Huntersville leaders vote to formally oppose Charlotte Moves plan and tax increase

HUNTERSVILLE, N.C. — Huntersville commissioners unanimously approved a resolution in opposition to the Charlotte Moves task force recommendation for a one cent sales tax increase to fund transit.

The plan calls for light rail expansion from Gaston to Union County and an extension of the Blue Line into Ballantyne. The plan would include funding for the Red Line, a long-stalled project that would bring commuter rail from Uptown to Lake Norman towns. The project never launched due to Norfolk Southern’s unwillingness to share the tracks.

Huntersville leaders said residents have paid transit taxes for far too long without getting anything in return.

“I was in middle school since we’ve been paying into this.

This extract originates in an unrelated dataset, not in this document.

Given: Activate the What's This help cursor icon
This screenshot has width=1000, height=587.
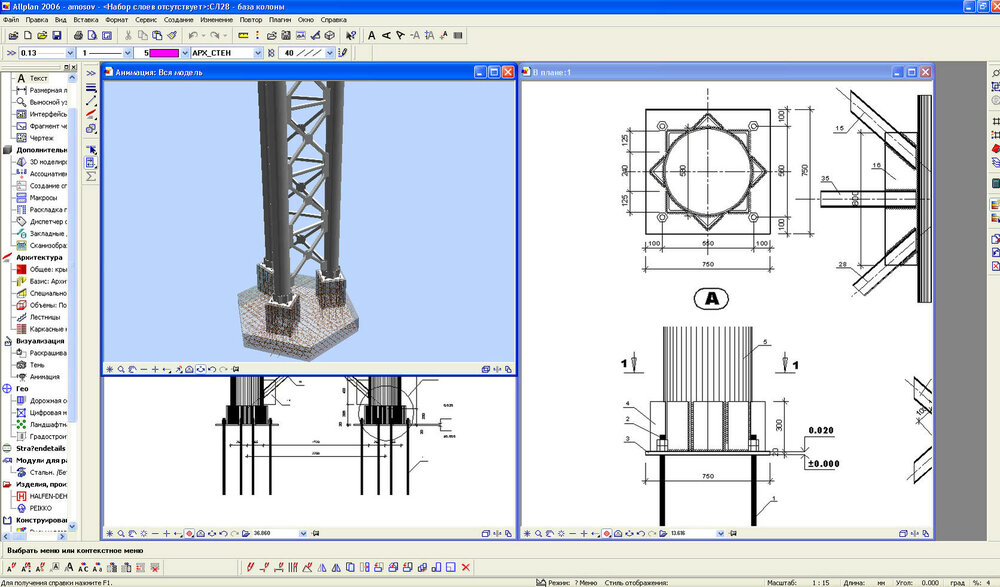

The Backstreet Boys were the biggest band in the world. Everyone was using AOL if they even had internet, and Tamagotchi were a thing,” Commissioner Stacy Phillips said. “Look at how much society has progressed. Yet our transit hasn’t, and that is completely unacceptable.”

The resolution urges the Metropolitan Transit Commission to reject a countywide referendum requesting authority for an additional 1% transit sales tax. The General Assembly would need to authorize the sales tax increase prior to the county authorization. Ultimately, the final say would come from voters.

Huntersville leaders feel the Charlotte Moves plan leaves them behind.

“It doesn’t make any sense to continue to fund transit or mass transit that we are not going to benefit from,” Commissioner Nick Walsh said.

“The Red Line is not coming,” Commissioner Lance Munger said. “I don’t like the idea that the county is trying to get us to pay a portion of something we all know is never going to happen.”

City of Charlotte leaders have expressed hope that new leadership in Norfolk Southern would be more accepting of the Red Line. A spokesperson for Norfolk Southern told Eyewitness News earlier this year that nothing has changed.

A spokesperson for the city of Charlotte did not respond to a request for comment on the town of Huntersville’s vote.

The Lake Norman Chamber of Commerce is also opposed to the Charlotte Moves plan. President Bill Russell said a tax increase is not appropriate during a pandemic.

“I can’t think of a worse time to have a sales tax increase than right now when businesses are struggling to stay open and people are trying desperately to pay their mortgages and their car payments,” Russell said.